Try it
Your copy should start at the line with "Task: Click the tag icon next to v0.3.27" and end at the line with "Click the minus remove server icon" in the data below. Transcribe only those lines, exactly, pictures excluded.

Exercise materials
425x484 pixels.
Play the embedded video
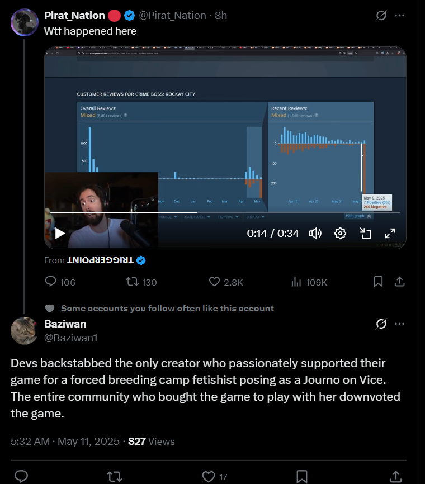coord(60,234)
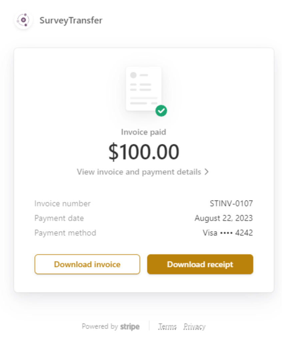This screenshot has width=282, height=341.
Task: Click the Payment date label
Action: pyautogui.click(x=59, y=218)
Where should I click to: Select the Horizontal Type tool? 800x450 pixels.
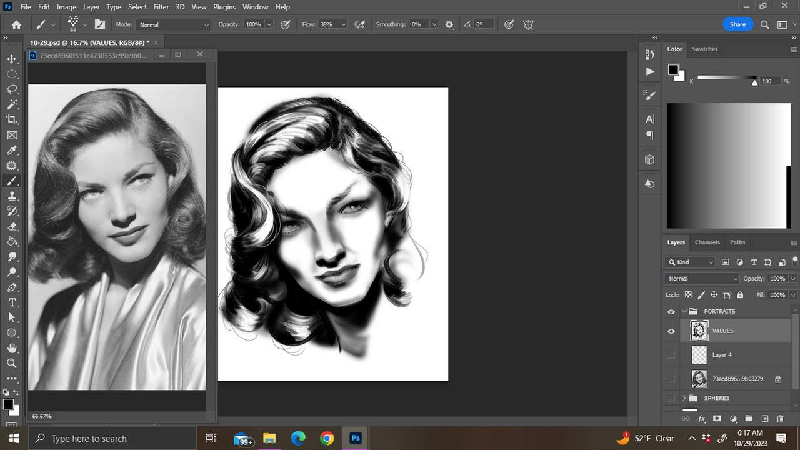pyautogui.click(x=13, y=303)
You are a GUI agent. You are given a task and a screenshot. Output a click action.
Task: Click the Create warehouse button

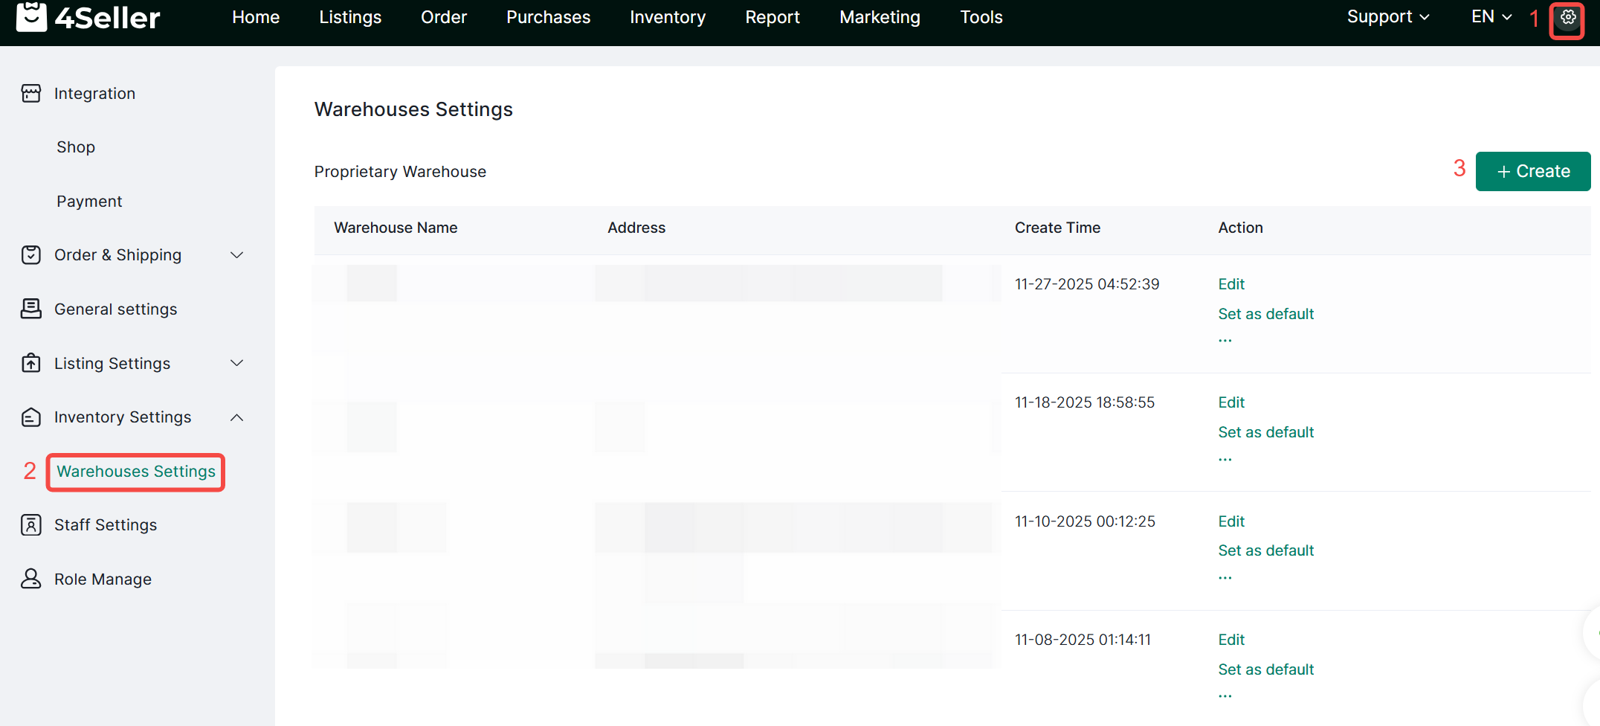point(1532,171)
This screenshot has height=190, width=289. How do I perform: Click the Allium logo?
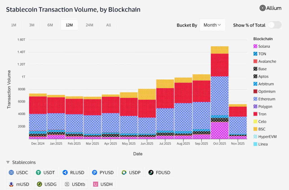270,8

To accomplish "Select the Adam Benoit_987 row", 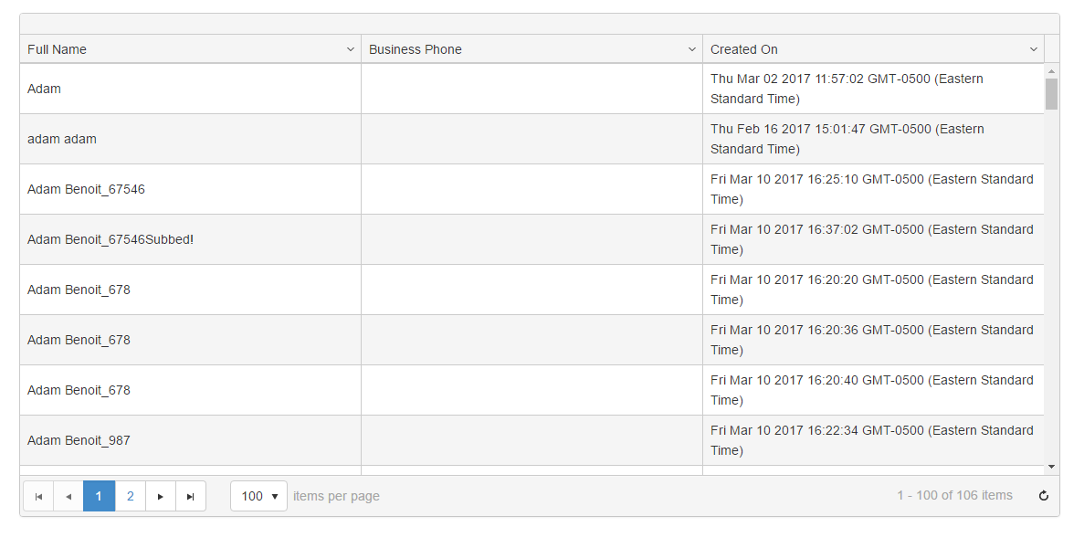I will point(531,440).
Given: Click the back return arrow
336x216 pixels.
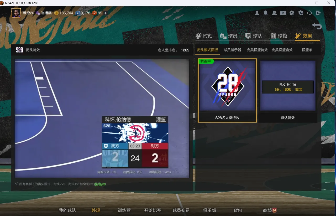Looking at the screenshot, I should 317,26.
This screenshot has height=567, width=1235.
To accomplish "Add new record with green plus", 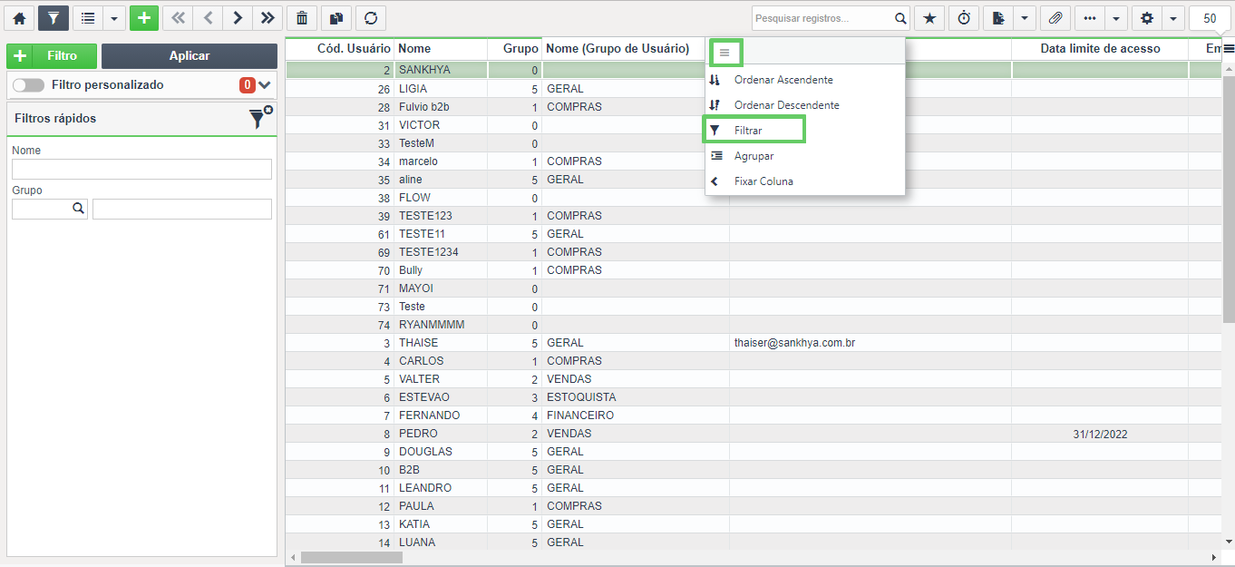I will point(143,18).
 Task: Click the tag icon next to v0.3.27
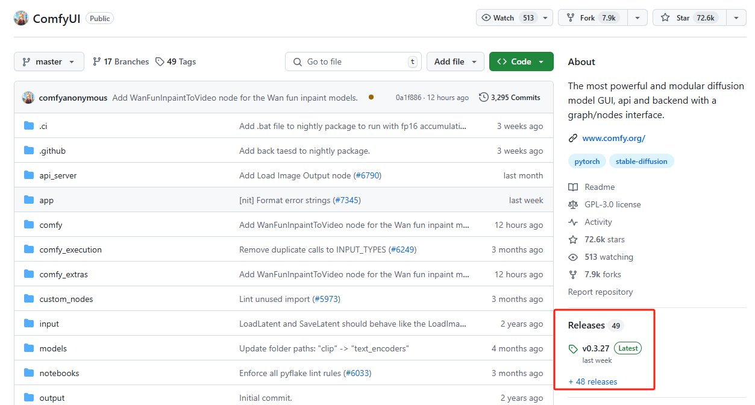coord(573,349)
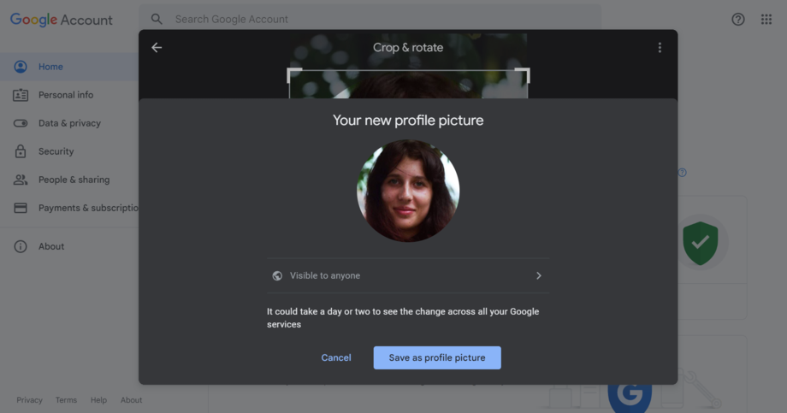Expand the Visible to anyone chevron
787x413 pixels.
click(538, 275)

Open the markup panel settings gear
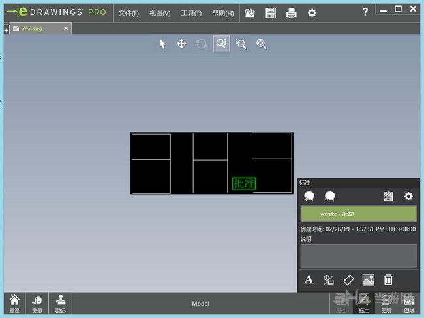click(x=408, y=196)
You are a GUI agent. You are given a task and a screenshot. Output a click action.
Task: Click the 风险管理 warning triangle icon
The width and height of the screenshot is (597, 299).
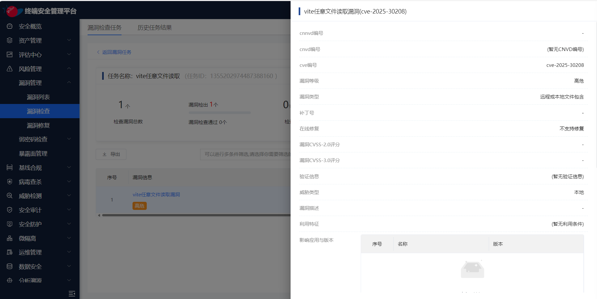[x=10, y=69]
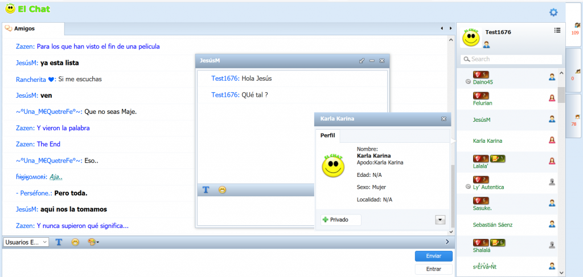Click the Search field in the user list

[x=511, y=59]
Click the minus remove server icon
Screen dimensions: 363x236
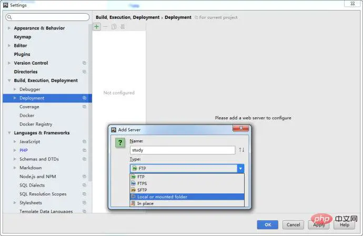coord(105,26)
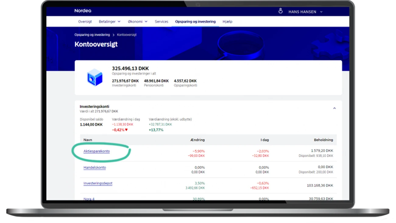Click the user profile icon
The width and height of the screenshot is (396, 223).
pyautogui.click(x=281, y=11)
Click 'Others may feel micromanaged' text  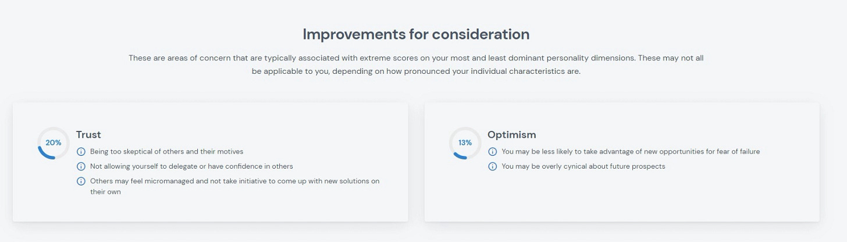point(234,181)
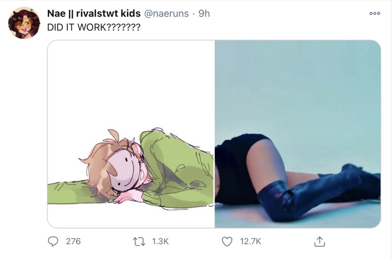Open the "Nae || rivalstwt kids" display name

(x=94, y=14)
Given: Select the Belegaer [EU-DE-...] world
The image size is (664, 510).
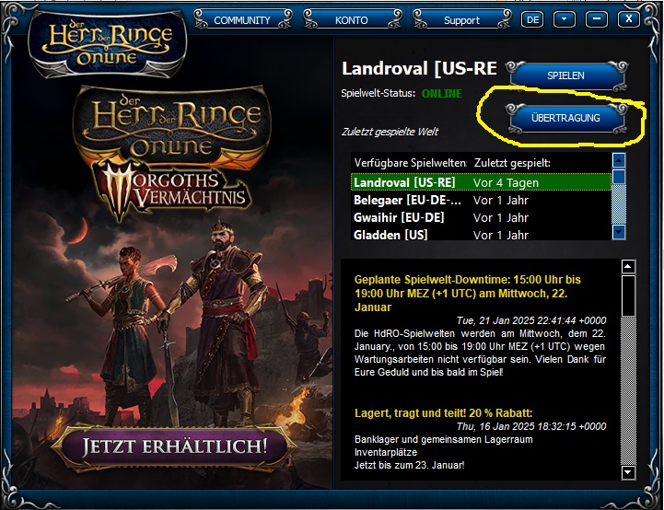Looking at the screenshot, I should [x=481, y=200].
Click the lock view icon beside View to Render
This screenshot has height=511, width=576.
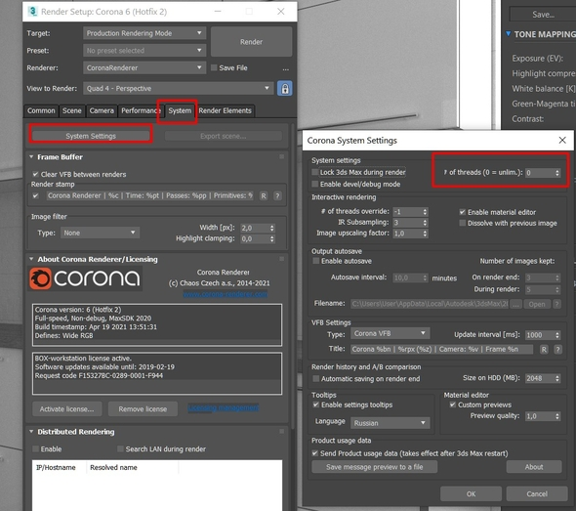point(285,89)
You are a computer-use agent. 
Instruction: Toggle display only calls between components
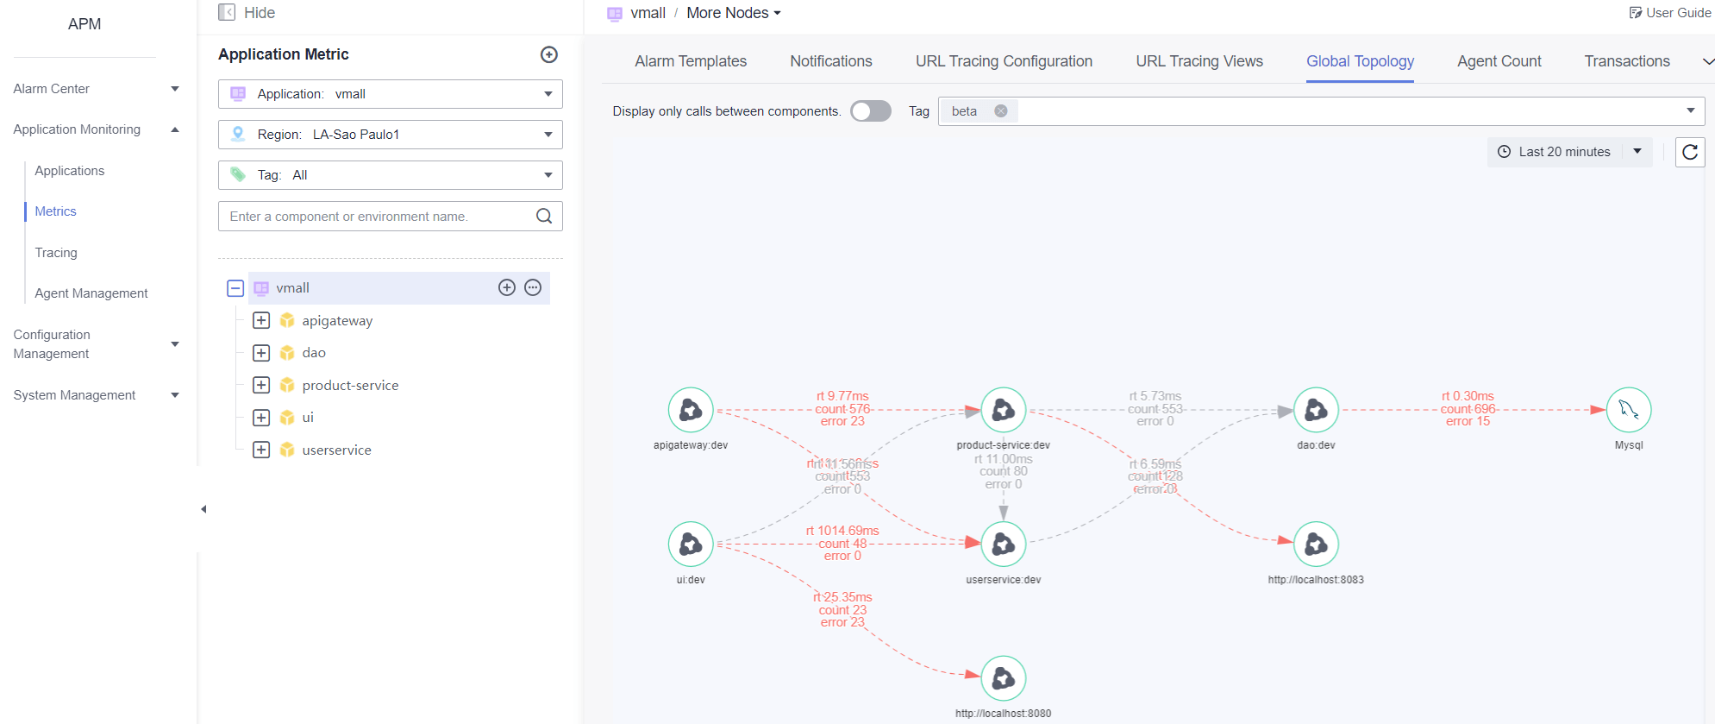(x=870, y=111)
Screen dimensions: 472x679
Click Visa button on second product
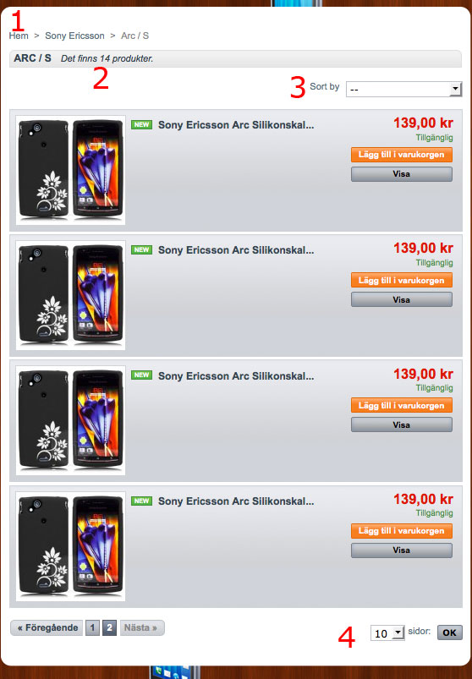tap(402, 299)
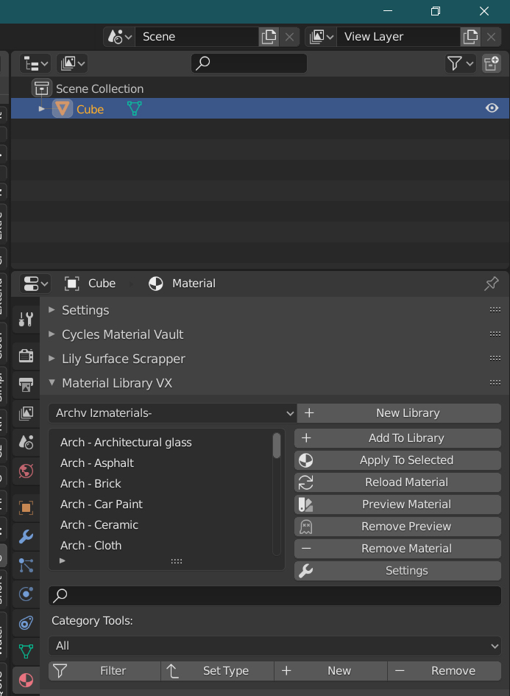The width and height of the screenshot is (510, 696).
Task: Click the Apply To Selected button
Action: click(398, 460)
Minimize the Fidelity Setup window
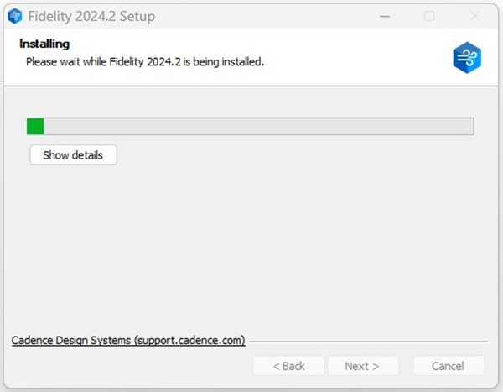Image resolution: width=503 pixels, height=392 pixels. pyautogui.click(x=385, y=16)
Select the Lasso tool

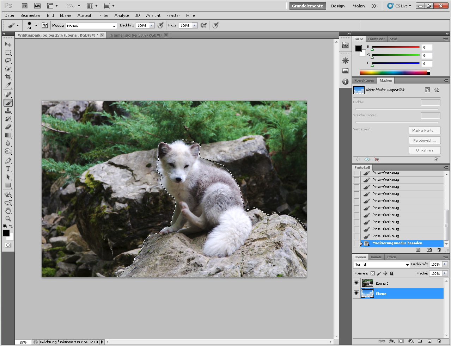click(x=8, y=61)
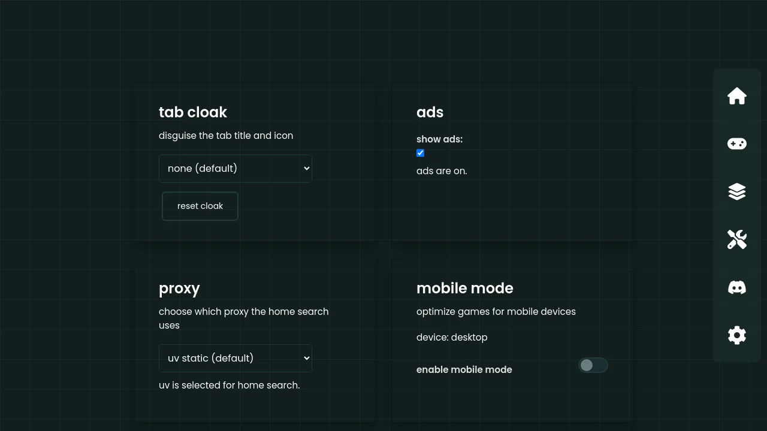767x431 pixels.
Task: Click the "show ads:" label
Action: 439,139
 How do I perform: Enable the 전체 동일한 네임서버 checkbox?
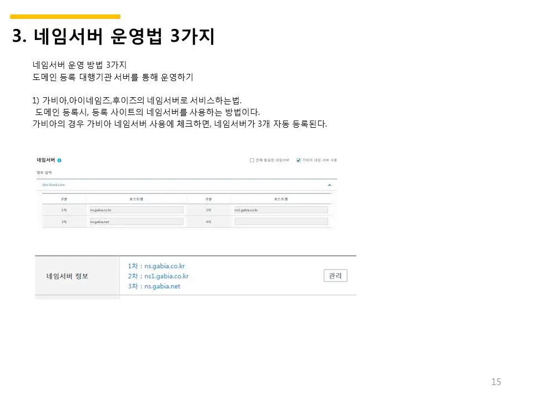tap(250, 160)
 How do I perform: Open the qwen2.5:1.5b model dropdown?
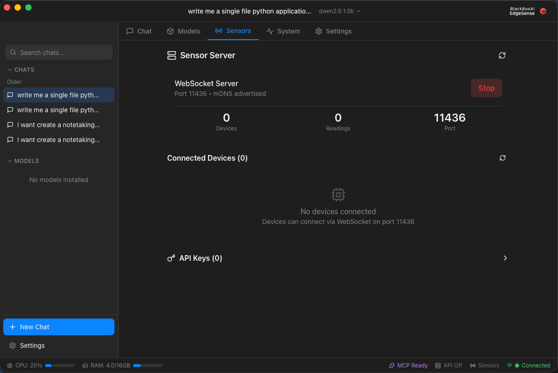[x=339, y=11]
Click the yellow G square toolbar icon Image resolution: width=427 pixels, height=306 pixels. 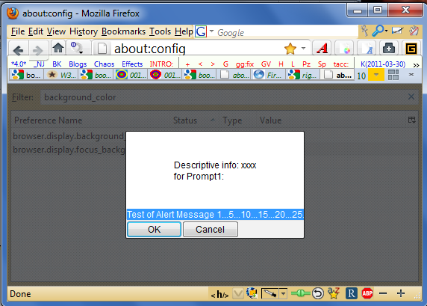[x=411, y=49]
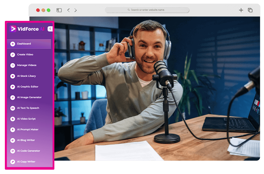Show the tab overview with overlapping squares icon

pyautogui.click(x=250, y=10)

Answer to this task
 Task: Click the tag icon next to v0.3.27
coord(573,349)
Expand the Visible to anyone chevron
787x413 pixels.
click(538, 275)

Open the markup panel settings gear
click(x=408, y=196)
You are a GUI agent. You are given a task and a screenshot. Output a click action.
Task: Click the 风险管理 warning triangle icon
The width and height of the screenshot is (597, 299).
[x=10, y=69]
Click the Search field in the user list

[x=511, y=59]
Click the minus remove server icon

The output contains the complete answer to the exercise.